Stardate
20021213.0658 (On Screen): Stan from Oz sends me this article which contains a claim by the "spiritual leader" (whatever the hell that means) of Jemaah Islamiah that if Australia actually does try to preemptively attack Muslim terrorist groups in the region that Australia would be, in his words, "destroyed instantly". Stan writes:
Interesting to see how he would be able to carry out his threat to instantly destroy a nation, which would be pointless as he wants Australia to be an Islamic state within the next 100 years.
It seems to be an aspect of the culture of our enemies to make extremely grandiose threats (God willing) to their opponents, especially as a way of covering up weakness. They seem to think highly of bluff as a way of making a strong opponent back down, and the weaker they are the more they'll claim they can do.
I find myself wondering just who the actual audience for this kind of thing is. Does he really think that Australians will somehow decide to convert the nation to an Islamic Republic? I don't think even he's that far gone, though it's possible that the Islamist movement has somehow created its own equivalent of the Marxist dogma of historical inevitability (and therefore suffers from an equivalent frustration when their inevitable future victory shows not the slightest sign of arriving any time soon).
I think this is more intended for local consumption, to build him up in the eyes of the local Muslims. I have to wonder whether he might not be doing a Schröder. Is he standing up to big bad Australia primarily so as to try to build up his own reputation in the eyes of the other members of the movement?

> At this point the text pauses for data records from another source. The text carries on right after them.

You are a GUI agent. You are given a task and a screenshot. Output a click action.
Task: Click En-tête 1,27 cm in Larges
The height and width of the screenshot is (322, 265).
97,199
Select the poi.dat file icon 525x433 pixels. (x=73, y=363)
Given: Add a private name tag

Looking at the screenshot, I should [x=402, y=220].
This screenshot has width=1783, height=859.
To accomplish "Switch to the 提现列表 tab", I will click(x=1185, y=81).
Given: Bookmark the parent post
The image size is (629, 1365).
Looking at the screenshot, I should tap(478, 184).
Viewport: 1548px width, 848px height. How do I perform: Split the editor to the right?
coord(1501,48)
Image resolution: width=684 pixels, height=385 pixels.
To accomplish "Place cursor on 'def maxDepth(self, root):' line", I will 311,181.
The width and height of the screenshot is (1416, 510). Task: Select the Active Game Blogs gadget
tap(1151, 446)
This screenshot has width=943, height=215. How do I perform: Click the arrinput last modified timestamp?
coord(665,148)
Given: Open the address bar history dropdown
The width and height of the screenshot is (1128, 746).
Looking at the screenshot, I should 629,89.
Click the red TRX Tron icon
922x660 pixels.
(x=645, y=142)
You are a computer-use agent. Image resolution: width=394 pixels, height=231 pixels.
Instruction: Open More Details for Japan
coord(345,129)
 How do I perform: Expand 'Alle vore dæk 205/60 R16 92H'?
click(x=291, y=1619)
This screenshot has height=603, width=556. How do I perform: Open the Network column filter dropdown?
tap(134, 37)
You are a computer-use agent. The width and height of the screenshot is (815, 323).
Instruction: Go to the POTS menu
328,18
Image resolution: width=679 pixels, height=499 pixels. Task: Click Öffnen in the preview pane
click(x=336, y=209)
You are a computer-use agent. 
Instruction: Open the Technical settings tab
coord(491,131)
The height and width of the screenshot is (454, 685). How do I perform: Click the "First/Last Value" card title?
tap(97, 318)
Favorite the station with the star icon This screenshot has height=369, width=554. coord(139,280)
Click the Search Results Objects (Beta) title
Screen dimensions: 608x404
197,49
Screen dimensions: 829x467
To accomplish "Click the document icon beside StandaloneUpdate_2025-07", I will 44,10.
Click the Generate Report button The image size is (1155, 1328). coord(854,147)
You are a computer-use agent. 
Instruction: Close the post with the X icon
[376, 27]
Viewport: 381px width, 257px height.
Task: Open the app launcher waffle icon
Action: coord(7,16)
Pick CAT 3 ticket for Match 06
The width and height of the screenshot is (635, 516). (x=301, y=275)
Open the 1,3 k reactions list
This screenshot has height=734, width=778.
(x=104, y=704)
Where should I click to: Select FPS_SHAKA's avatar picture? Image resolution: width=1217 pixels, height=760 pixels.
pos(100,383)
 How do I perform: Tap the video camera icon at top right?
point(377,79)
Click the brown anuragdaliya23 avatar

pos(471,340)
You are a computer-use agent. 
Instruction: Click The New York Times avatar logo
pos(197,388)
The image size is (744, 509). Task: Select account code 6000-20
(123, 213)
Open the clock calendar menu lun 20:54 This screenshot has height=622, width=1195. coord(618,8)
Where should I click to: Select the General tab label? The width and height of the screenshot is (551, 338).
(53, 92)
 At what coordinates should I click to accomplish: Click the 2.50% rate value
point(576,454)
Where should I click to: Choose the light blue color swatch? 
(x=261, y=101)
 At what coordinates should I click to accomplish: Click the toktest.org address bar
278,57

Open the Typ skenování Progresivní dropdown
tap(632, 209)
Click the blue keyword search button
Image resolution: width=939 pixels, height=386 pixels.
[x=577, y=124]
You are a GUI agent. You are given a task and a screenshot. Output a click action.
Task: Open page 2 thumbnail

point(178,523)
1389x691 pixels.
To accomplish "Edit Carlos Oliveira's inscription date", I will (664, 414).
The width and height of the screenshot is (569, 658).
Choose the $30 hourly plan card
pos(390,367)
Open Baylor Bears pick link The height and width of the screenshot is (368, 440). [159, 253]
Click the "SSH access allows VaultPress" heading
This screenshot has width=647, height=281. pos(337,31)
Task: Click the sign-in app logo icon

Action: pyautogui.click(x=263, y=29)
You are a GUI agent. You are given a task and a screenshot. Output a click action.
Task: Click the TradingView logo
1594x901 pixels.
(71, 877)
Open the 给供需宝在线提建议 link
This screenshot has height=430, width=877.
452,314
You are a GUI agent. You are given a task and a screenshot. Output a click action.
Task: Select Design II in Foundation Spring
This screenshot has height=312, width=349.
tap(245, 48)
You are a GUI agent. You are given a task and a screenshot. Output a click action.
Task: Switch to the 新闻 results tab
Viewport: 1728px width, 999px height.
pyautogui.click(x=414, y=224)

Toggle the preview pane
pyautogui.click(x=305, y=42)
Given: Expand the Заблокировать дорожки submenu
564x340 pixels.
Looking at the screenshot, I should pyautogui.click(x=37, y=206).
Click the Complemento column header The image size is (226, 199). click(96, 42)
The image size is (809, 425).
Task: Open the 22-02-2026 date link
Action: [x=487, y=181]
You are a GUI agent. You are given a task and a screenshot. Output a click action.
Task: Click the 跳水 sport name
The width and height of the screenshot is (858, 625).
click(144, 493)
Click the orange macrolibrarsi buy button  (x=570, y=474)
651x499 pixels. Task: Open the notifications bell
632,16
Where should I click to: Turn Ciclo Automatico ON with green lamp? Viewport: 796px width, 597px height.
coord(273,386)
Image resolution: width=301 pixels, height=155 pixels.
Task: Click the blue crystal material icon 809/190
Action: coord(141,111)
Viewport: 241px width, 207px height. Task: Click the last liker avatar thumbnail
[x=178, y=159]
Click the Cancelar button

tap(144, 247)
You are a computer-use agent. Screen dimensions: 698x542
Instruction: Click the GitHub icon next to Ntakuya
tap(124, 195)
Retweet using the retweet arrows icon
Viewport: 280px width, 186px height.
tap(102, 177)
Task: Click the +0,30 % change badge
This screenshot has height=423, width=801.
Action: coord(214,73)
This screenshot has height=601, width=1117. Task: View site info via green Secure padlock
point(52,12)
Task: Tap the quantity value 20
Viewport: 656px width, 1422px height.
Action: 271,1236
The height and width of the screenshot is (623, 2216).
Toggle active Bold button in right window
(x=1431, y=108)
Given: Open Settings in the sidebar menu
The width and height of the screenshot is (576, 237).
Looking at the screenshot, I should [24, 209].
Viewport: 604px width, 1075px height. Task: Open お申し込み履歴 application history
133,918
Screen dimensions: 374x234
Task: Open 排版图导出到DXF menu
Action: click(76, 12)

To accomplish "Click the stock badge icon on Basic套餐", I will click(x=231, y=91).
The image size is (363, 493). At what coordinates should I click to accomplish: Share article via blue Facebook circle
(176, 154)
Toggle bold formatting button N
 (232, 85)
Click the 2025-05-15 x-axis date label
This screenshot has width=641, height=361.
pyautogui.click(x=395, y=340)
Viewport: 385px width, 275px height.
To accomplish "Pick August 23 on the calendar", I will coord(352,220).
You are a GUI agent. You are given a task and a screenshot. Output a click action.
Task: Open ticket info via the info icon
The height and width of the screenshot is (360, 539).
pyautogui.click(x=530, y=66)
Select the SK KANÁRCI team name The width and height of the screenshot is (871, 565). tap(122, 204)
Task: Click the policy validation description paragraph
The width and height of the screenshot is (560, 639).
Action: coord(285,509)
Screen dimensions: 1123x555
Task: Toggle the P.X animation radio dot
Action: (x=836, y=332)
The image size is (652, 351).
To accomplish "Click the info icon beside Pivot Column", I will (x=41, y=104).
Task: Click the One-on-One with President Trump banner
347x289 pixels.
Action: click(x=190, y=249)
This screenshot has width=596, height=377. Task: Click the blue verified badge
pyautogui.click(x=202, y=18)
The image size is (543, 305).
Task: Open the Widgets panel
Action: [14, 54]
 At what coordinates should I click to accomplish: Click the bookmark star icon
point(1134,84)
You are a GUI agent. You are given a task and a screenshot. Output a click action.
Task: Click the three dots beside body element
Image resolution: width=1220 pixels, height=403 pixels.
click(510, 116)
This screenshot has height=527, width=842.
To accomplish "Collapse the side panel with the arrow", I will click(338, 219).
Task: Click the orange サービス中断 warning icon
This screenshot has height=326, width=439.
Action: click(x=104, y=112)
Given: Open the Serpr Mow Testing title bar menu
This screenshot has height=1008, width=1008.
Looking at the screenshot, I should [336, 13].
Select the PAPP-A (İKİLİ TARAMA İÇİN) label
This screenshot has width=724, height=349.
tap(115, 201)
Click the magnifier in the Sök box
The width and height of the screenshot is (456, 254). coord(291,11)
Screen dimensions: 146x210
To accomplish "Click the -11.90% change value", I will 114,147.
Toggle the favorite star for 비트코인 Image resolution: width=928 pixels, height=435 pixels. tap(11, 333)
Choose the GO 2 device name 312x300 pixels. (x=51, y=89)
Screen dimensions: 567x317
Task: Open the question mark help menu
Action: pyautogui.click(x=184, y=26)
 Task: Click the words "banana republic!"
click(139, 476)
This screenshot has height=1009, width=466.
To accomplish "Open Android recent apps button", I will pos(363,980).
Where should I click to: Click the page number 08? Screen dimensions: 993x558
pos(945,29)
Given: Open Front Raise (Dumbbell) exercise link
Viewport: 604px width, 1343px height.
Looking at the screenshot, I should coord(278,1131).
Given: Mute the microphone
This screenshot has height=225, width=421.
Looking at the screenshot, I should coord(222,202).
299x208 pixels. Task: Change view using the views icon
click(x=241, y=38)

But it may be that I'm too practical and too concentrated on the temporal. Another possibility is that he's expecting divine intervention. If so, instant destruction becomes completely plausible.
But we've been seeing this kind of bluff and bluster from our enemies in this war from the very beginning. The Taliban made truly amazing claims about the size and equipment and training of their core military in late September 2001, and about how if America tried to actually attack then the American soldiers would be as animals led to slaughter. Saddam's international rhetoric about the power and dedication of his armed force is part and parcel of the same thing. And the government of Syria just invoked, yet again, the spectre of the "Arab Street" in claiming that a US attack on Iraq would somehow or other cause even more terrorism.
While one would have to be an idiot to assume a perfect correlation here, it seems to be a useful heuristic now that the greater the threats coming from our enemies, the weaker the reality. When our enemies actually have the capabilities they claim, they use them. When they bluster, it's because they're weak. There were no threats before 9/11. There were no threats before Bali. And there has never actually been a major attack or a major danger revealed after any of their threats.